Elsewhere, PagerDuty, a global leader in digital operations management, is using AWS to help its customers, including banks, media streaming services, and retailers, employ GenAI which helps them better respond, recover, and learn from service and operational incidents such as unplanned downtime.
At re:Invent 2024, AWS announced innovations across its core services, pushing these foundational components optimised for Gen AI workloads, data-intensive applications, and distributed computing environments.

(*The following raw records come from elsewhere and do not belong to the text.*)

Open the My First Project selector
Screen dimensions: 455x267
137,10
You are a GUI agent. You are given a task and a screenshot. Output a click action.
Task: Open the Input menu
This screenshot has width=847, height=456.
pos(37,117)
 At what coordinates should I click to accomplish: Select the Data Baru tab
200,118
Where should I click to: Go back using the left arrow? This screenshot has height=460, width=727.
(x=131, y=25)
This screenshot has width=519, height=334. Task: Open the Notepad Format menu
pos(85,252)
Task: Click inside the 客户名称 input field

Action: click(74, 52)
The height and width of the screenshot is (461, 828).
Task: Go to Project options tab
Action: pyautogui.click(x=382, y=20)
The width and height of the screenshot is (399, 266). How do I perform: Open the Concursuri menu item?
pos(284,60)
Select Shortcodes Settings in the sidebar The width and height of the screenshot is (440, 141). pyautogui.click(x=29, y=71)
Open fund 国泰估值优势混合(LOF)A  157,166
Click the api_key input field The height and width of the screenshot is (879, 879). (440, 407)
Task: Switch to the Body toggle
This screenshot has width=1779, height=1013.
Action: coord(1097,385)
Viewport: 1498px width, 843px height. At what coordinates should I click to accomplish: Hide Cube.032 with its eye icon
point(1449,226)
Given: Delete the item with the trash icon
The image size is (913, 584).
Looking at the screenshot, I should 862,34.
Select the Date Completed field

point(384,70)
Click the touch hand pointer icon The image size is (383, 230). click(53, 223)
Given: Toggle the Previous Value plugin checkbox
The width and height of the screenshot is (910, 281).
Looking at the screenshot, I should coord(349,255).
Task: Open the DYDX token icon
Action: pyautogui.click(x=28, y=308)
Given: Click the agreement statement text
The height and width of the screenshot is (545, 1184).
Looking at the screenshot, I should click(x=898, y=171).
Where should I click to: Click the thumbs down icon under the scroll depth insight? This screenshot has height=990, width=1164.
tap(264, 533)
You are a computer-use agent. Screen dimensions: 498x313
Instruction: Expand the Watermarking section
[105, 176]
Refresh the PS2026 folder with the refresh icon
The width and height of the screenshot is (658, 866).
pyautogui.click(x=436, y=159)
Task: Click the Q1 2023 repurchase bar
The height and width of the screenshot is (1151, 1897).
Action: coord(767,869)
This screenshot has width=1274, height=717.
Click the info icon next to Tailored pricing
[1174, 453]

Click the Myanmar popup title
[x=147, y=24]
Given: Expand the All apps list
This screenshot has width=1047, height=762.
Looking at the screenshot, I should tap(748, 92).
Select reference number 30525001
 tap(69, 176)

AWS CEO Matt Garman announced new capabilities for Amazon Bedrock. Photo: AWS |
During his re:Invent keynote, AWS CEO Garman announced a host of new capabilities for Amazon Bedrock that will help customers solve some of the top challenges the entire industry is facing when moving GenAI applications to production, while opening it up to new use cases that demand the highest levels of precision.
He also announced new capabilities for Amazon Aurora and Amazon DynamoDB to support customers’ most demanding workloads that need to operate across multiple regions with strong consistency, low latency, and the highest availability.
AWS also announced new features for Amazon Simple Storage Service (Amazon S3) that make it the first cloud object store with fully managed support for Apache Iceberg with faster analytics, and the easiest way to store and manage tabular data at any scale. These new features also include the ability to automatically generate queryable metadata, simplifying data discovery and understanding to help customers unlock the value of their data in S3.
Moreover, AWS announced Trainium3, its next-generation AI chip, that will allow customers to build bigger models faster and deliver superior real-time performance when deploying them. It will be the first AWS chip made with a 3-nanometer process node, setting a new standard for performance, power efficiency, and density. The first Trainium3-based instances are expected to be available in late 2025.
Photo: AWS |
Garman also unveiled the next generation of Amazon Sagemaker, bringing together the capabilities customers need for fast Structured Query Language analytics, petabyte-scale big data processing, data exploration and integration, machine learning (ML) model development and training, and GenAI on one integrated platform.
Other new capabilities include the new Amazon EC2 Trn2 instances, powered by AWS Trainium2 chips, purpose built for high-performance deep learning training of generative AI models, including large language models (LLMs) and latent diffusion models.
Amazon Q Business, new capabilities for Amazon Q Developer and Amazon Q were among others also highlighted.
Peter DeSantis, senior vice president of AWS Utility Computing, took to the stage in his keynote the night before on December 2 when he also announced AWS’ continuing tradition of diving deep into the engineering that powers AWS services.
Peter DeSantis, senior vice president of AWS Utility Computing. Photo: AWS |
DeSantis said that the specific needs of AI training and inference workloads represent a new opportunity for AWS teams to invent in entirely different ways, from developing the highest performing chips to interconnecting them with novel technology.
According to DeSantis, one of the unique things about AWS is the amount of time its leaders take getting into the details, so they know what’s happening with customers and can make fast, impactful decisions. One such decision, he said, was to start investing in custom silicon 12 years ago, a move that altered the course of the company’s story in the process.
He told the audience that tonight was “the next chapter” in how AWS is innovating across the entire technology stack to bring customers truly differentiated offerings.